▶ _INFORMATION_
__________

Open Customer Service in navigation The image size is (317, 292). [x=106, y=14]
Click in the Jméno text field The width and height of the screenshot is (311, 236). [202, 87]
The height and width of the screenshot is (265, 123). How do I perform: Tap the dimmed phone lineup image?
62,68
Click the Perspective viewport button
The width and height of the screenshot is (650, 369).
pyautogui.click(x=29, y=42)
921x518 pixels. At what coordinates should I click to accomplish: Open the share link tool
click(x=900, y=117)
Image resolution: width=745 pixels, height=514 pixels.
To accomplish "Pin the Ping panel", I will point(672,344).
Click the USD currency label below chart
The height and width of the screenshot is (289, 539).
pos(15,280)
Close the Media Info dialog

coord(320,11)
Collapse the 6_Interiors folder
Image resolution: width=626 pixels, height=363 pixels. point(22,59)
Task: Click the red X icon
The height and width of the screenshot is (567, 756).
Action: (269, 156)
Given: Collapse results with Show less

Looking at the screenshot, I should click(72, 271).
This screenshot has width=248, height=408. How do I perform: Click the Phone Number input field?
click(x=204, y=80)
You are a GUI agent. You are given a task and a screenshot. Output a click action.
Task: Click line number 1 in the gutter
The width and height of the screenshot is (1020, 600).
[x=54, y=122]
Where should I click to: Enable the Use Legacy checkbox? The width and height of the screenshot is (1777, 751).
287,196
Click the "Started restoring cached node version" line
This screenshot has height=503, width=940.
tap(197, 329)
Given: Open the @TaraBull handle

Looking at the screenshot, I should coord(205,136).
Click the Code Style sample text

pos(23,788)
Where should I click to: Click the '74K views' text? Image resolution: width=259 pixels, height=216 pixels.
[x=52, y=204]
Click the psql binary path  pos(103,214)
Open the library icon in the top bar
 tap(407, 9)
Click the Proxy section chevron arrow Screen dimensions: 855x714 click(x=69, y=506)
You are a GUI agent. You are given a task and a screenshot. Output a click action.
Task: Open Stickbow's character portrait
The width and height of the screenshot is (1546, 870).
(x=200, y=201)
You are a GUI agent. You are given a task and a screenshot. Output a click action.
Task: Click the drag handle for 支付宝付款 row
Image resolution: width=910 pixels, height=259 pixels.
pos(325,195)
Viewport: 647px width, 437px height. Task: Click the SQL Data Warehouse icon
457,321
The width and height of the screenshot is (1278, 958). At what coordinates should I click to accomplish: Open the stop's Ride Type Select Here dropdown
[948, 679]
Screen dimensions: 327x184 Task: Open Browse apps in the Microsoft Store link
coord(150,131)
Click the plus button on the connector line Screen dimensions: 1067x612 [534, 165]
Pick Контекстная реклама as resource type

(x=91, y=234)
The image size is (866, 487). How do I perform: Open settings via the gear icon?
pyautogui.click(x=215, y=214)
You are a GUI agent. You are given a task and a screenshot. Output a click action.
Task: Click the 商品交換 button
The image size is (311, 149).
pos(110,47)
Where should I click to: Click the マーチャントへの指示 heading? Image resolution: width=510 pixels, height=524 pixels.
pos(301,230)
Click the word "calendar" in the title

__________

▶ _WORK TO COMPLETE_
Every record should be given again without alteration.

▶ _WORKED SOLUTION_
Open Customer Service in navigation The image size is (317, 292). [x=106, y=14]
Click in the Jméno text field The width and height of the screenshot is (311, 236). [202, 87]
The height and width of the screenshot is (265, 123). How do I perform: Tap the dimmed phone lineup image?
62,68
Click the Perspective viewport button
The width and height of the screenshot is (650, 369).
pyautogui.click(x=29, y=42)
921x518 pixels. At what coordinates should I click to accomplish: Open the share link tool
click(x=900, y=117)
Image resolution: width=745 pixels, height=514 pixels.
To accomplish "Pin the Ping panel", I will point(672,344).
Click the USD currency label below chart
The height and width of the screenshot is (289, 539).
pos(15,280)
Close the Media Info dialog

coord(320,11)
Collapse the 6_Interiors folder
Image resolution: width=626 pixels, height=363 pixels. point(22,59)
Task: Click the red X icon
The height and width of the screenshot is (567, 756).
Action: (269, 156)
Given: Collapse results with Show less

Looking at the screenshot, I should click(72, 271).
This screenshot has width=248, height=408. How do I perform: Click the Phone Number input field?
click(x=204, y=80)
You are a GUI agent. You are given a task and a screenshot. Output a click action.
Task: Click line number 1 in the gutter
The width and height of the screenshot is (1020, 600).
[x=54, y=122]
Where should I click to: Enable the Use Legacy checkbox? The width and height of the screenshot is (1777, 751).
287,196
Click the "Started restoring cached node version" line
This screenshot has height=503, width=940.
tap(197, 329)
Given: Open the @TaraBull handle

Looking at the screenshot, I should coord(205,136).
Click the Code Style sample text

pos(23,788)
Where should I click to: Click the '74K views' text? Image resolution: width=259 pixels, height=216 pixels.
[x=52, y=204]
Click the psql binary path  pos(103,214)
Open the library icon in the top bar
 tap(407, 9)
Click the Proxy section chevron arrow Screen dimensions: 855x714 click(x=69, y=506)
You are a GUI agent. You are given a task and a screenshot. Output a click action.
Task: Open Stickbow's character portrait
The width and height of the screenshot is (1546, 870).
(x=200, y=201)
You are a GUI agent. You are given a task and a screenshot. Output a click action.
Task: Click the drag handle for 支付宝付款 row
Image resolution: width=910 pixels, height=259 pixels.
pos(325,195)
Viewport: 647px width, 437px height. Task: Click the SQL Data Warehouse icon
457,321
The width and height of the screenshot is (1278, 958). At what coordinates should I click to accomplish: Open the stop's Ride Type Select Here dropdown
[948, 679]
Screen dimensions: 327x184 Task: Open Browse apps in the Microsoft Store link
coord(150,131)
Click the plus button on the connector line Screen dimensions: 1067x612 [534, 165]
Pick Контекстная реклама as resource type

(x=91, y=234)
The image size is (866, 487). How do I perform: Open settings via the gear icon?
pyautogui.click(x=215, y=214)
You are a GUI agent. You are given a task and a screenshot. Output a click action.
Task: Click the 商品交換 button
The image size is (311, 149).
pos(110,47)
Where should I click to: Click the マーチャントへの指示 heading? Image resolution: width=510 pixels, height=524 pixels.
pos(301,230)
Click the word "calendar" in the title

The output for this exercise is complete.